# [TASK PROMPT]
Look below for the line holding "Remember Me (1233, 314)" and the line holding "monter (651, 703)". Transcribe exactly those lines and all lines between them, nothing more.

═════ STORED DATA

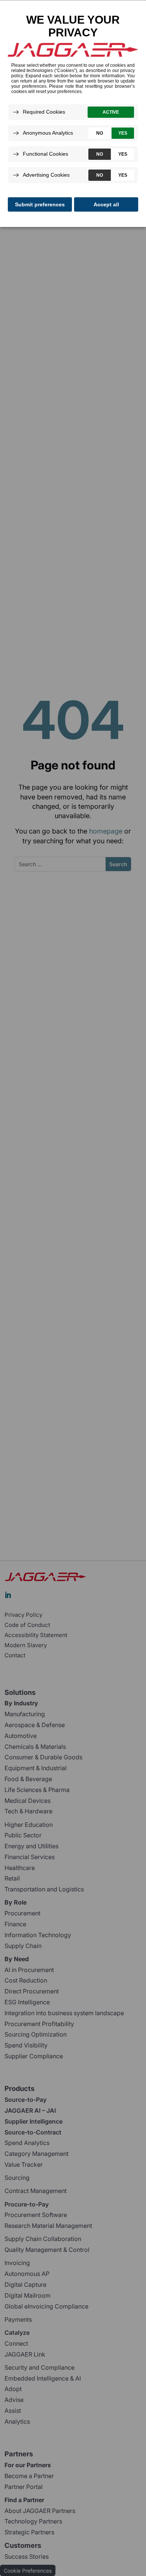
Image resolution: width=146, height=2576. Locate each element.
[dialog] (73, 113)
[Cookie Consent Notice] (73, 113)
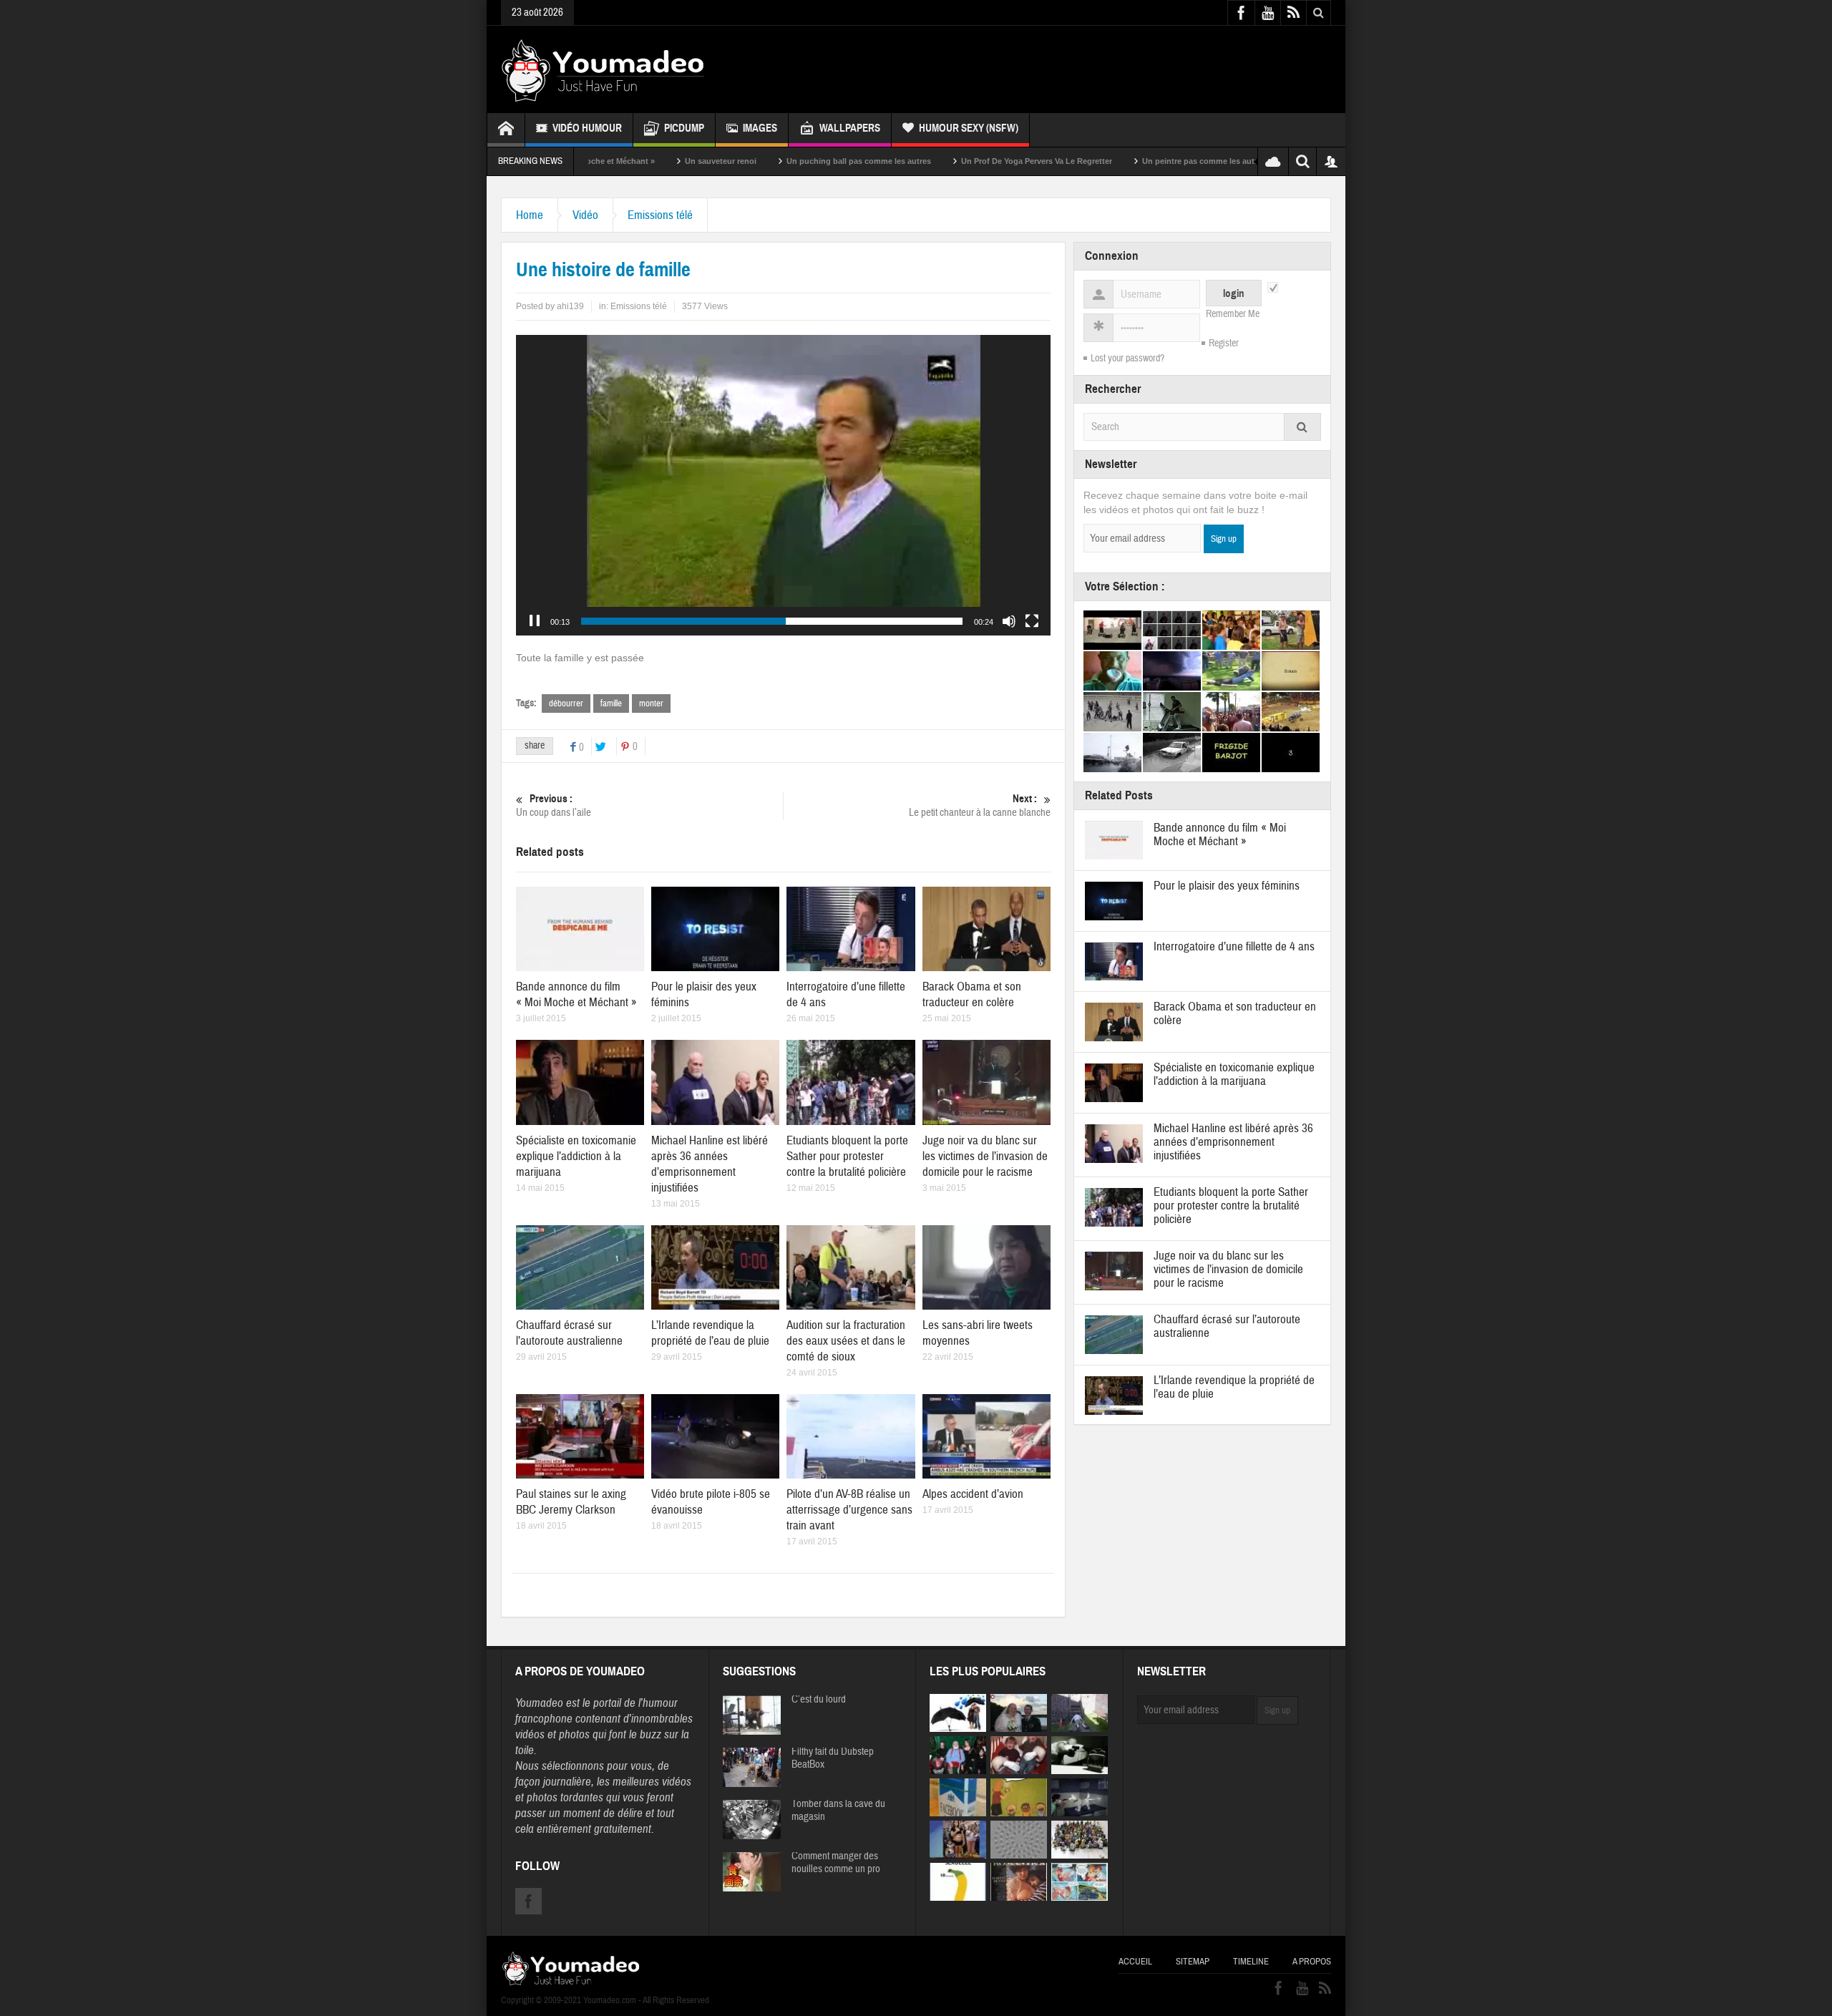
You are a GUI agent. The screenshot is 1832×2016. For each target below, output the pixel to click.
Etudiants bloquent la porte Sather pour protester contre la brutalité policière (847, 1156)
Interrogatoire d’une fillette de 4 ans (1234, 946)
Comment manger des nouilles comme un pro (835, 1863)
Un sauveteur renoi (598, 161)
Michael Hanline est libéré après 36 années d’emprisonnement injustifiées (709, 1164)
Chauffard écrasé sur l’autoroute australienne (569, 1333)
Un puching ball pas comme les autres (736, 161)
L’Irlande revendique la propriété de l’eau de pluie (710, 1333)
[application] (783, 485)
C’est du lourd (818, 1699)
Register (1224, 343)
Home (529, 215)
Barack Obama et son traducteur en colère (971, 994)
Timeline (1251, 1961)
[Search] (1302, 427)
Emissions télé (660, 215)
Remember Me (1233, 314)
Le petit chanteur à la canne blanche (980, 805)
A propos (1311, 1961)
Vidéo (585, 215)
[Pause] (534, 621)
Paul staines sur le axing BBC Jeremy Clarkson (571, 1501)
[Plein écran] (1032, 621)
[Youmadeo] (603, 69)
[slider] (772, 621)
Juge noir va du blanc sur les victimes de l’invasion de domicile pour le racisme (985, 1156)
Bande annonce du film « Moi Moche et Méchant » (576, 994)
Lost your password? (1127, 358)
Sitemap (1192, 1961)
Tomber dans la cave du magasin (838, 1810)
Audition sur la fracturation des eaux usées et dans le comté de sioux (845, 1341)
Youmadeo (539, 1702)
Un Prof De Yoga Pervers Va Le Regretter (914, 161)
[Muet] (1009, 621)
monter (651, 703)
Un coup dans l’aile (553, 805)
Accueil (1135, 1961)
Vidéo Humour (587, 128)
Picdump (684, 128)
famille (611, 703)
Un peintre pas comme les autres (1082, 161)
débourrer (566, 703)
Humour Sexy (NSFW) (968, 128)
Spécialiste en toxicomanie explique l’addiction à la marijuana (576, 1156)
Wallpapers (849, 128)
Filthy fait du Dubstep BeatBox (832, 1758)
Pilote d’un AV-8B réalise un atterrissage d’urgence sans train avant (849, 1509)
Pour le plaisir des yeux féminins (1227, 885)
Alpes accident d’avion (972, 1493)
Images (760, 128)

══════════

# [ANSWER AREA]
Remember Me (1233, 314)
Le petit chanteur à la canne blanche (980, 805)
A propos (1311, 1961)
Vidéo (585, 215)
[Pause] (534, 621)
Paul staines sur le axing BBC Jeremy Clarkson (571, 1501)
[Plein écran] (1032, 621)
[Youmadeo] (603, 69)
[slider] (772, 621)
Juge noir va du blanc sur les victimes de l’invasion de domicile pour le racisme (985, 1156)
Bande annonce du film « Moi Moche et Méchant » (576, 994)
Lost your password? (1127, 358)
Sitemap (1192, 1961)
Tomber dans la cave du magasin (838, 1810)
Audition sur la fracturation des eaux usées et dans le comté de sioux (845, 1341)
Youmadeo (539, 1702)
Un Prof De Yoga Pervers Va Le Regretter (914, 161)
[Muet] (1009, 621)
monter (651, 703)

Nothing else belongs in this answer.